WORK TASK:
Your task is to transcribe the records exactly, skipping every image.

-------- EXTRACTED ENTRIES

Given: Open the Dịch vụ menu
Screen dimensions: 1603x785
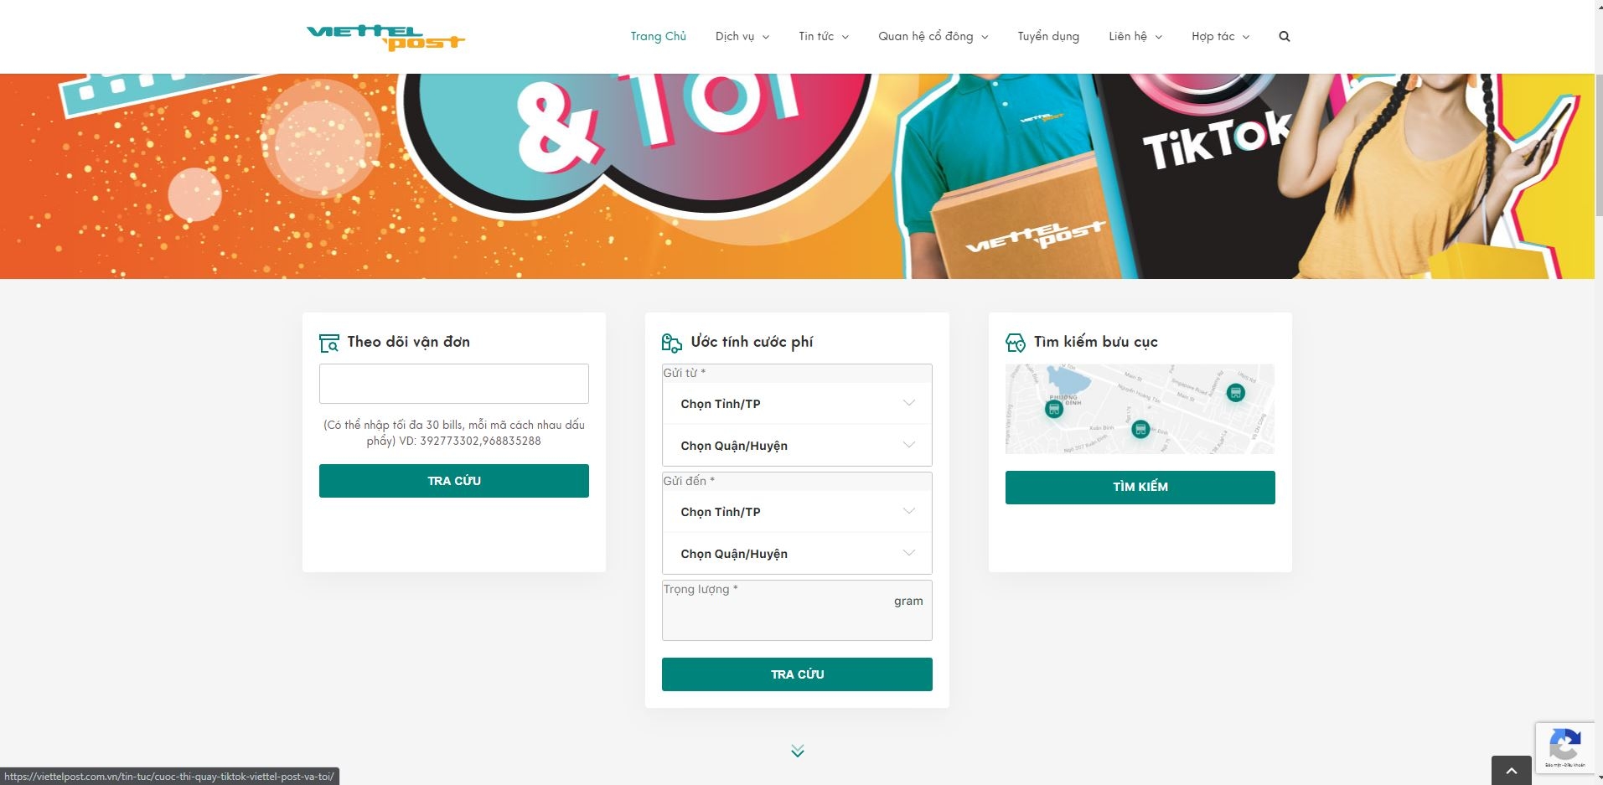Looking at the screenshot, I should [x=742, y=36].
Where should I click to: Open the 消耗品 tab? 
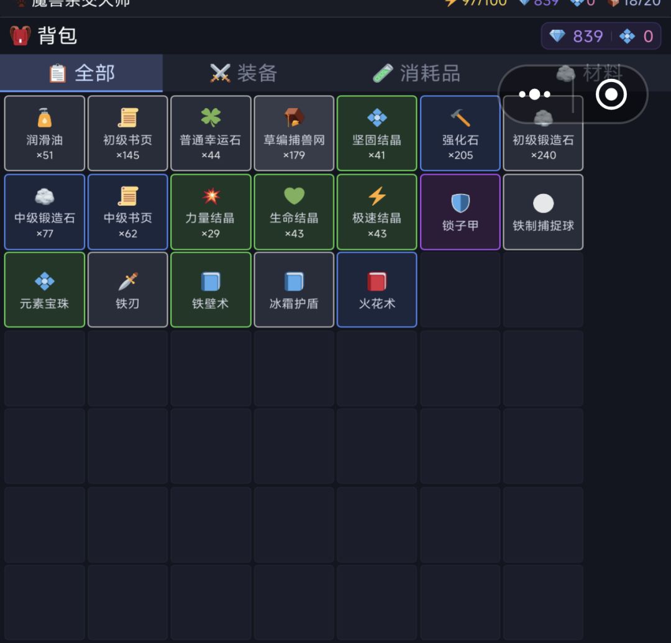pos(416,73)
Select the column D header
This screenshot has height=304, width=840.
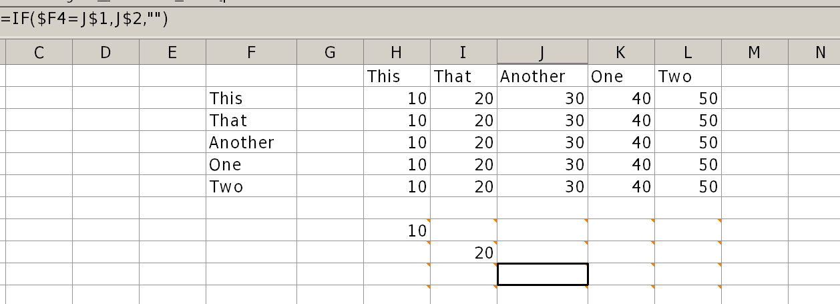coord(106,53)
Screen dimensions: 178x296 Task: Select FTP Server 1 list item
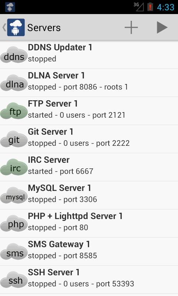click(x=89, y=111)
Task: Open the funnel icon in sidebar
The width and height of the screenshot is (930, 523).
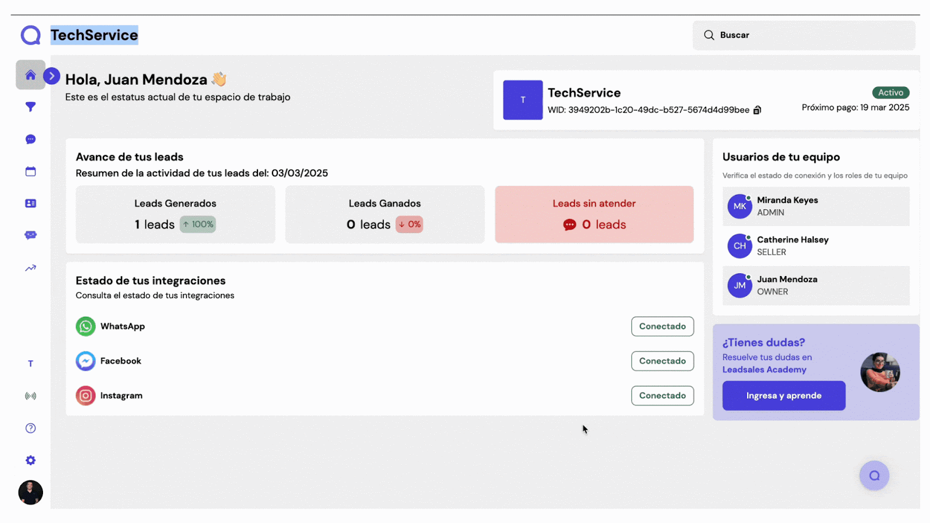Action: (x=31, y=107)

----------------

REPLY:
Given: Open the Dịch vụ menu
Screen dimensions: 1603x785
Looking at the screenshot, I should [x=742, y=36].
Where should I click to: Open the 消耗品 tab? 
pos(416,73)
Select the column D header
This screenshot has height=304, width=840.
coord(106,53)
Screen dimensions: 178x296 Task: Select FTP Server 1 list item
click(x=89, y=111)
Task: Open the funnel icon in sidebar
The width and height of the screenshot is (930, 523).
Action: (x=31, y=107)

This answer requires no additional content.